This list shows some smaller results:
http://www.research.att.com/~njas/sequences/table?a=1168&fmt=4
The left column is the number of tiles, and the right is the number of arrangements.
Note that the polyomino counting problem does not take into account the question of rotating the individual tiles, or the fact that individual tiles are different from one another. It only counts the shapes into which they may be arrange. So, the number of arrangements of n tiles is n!*P(n)*4^n, where P(n) is the number of fixed polyominoes of that size.
A quick jump over to Wolfram Alpha reveals this to be 26980519328800085374834342152755878331730212833210662912000000, or about 2.7×10^61 for 28, the highest values given in the above list. For comparison, the observable universe is estimated to contain 10^80 atoms. It seems quite reasonable to say, then, that the number of free-form tile arrangements when using all 81 exceeds by many orders of magnitude the number of atoms in the universe.
Ronit says:
@Nick: Thanks for that, I think you’ve blown all of our minds.
Ken Thomas '93 says:
Nick,
Damnit! You gave it away!!
I had neglected this thread a bit, but my next hint would have been something like:
“Draw all the solutions for n=5 and n=8. What do they tell us about topology?”
I… actually, I’ll hold further comment, in case we can get some more discussion.
Ronit says:
The 4×4 version of the game is now a reality:
http://www.thebarnstorming.com/archives/2009/08/makers_tile_gam_2.html
dm '10 says:
Nick: thanks for putting a name to the problem. It’s good to hear that the reason we were having trouble is that it’s actually an open problem, rather than just a simple trick we were missing.

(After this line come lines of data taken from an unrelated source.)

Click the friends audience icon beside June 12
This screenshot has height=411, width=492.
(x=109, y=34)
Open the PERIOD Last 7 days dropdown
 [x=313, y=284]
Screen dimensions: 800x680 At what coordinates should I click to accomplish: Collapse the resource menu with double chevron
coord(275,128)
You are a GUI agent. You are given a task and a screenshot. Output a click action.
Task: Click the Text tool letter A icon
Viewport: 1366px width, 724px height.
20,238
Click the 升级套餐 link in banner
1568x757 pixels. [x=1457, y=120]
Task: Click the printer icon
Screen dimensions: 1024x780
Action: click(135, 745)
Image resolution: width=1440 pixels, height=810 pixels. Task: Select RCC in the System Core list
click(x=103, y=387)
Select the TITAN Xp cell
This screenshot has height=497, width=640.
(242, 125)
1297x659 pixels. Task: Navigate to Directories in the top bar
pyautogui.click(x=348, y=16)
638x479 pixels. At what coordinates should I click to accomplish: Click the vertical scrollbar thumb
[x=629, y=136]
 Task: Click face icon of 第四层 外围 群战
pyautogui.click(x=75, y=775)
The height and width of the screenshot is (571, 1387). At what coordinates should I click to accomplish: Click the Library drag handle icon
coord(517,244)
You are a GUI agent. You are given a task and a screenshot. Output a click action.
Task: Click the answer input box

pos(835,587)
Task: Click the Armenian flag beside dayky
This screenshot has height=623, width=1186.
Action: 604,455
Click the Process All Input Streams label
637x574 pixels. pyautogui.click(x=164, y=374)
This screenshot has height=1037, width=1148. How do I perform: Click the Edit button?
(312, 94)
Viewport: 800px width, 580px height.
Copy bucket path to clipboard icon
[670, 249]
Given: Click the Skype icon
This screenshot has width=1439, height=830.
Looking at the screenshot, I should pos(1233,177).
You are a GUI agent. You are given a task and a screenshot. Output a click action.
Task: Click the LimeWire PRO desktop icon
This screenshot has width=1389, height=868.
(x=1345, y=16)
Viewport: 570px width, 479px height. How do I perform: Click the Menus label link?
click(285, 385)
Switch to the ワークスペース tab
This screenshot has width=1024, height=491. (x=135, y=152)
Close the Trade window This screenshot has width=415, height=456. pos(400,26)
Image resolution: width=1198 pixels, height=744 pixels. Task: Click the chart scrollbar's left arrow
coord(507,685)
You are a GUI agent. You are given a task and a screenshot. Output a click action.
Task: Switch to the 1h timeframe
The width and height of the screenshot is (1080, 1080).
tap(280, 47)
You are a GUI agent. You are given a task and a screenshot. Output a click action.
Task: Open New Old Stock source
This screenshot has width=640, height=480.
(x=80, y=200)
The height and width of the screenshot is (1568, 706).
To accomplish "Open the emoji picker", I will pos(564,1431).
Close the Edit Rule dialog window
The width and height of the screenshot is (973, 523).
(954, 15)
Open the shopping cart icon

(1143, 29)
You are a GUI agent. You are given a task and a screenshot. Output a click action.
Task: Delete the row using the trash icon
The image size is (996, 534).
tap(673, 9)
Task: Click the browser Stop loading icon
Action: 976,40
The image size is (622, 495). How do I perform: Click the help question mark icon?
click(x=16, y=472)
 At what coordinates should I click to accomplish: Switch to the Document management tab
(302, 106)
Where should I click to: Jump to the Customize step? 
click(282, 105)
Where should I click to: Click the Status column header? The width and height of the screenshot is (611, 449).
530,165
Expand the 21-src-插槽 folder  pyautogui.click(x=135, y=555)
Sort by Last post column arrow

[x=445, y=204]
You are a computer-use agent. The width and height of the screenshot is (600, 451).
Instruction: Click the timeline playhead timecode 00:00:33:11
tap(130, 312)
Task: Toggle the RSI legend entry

In comparison to atoms in the known universe, you can ignore the polyomino considerations completely (assume a 9×9 square) and you still have 4^81*(81!) configurations, which is roughly 10^170. So even if every atom in the universe had its own individual sub-universe with its own 10^80 atoms, the number of configurations within a 9×9 square would still be larger than the total number of atoms in that universe-of-universes. If you do multiply by the P(81) term (whatever that might be) to account for the number of 81-tile polyominos, you’d probably be able to add a few more levels of universes-within-universes to that example.
And these numbers are still relatively small by mathematical standards, especially once you start playing around with Ackermann or busy beaver functions.
Matthew Swanson says:
“Busy beaver functions?” The layman readership demands explanation.
Nick says:
The busy beaver function is a bit technical, but I’ll give it a go.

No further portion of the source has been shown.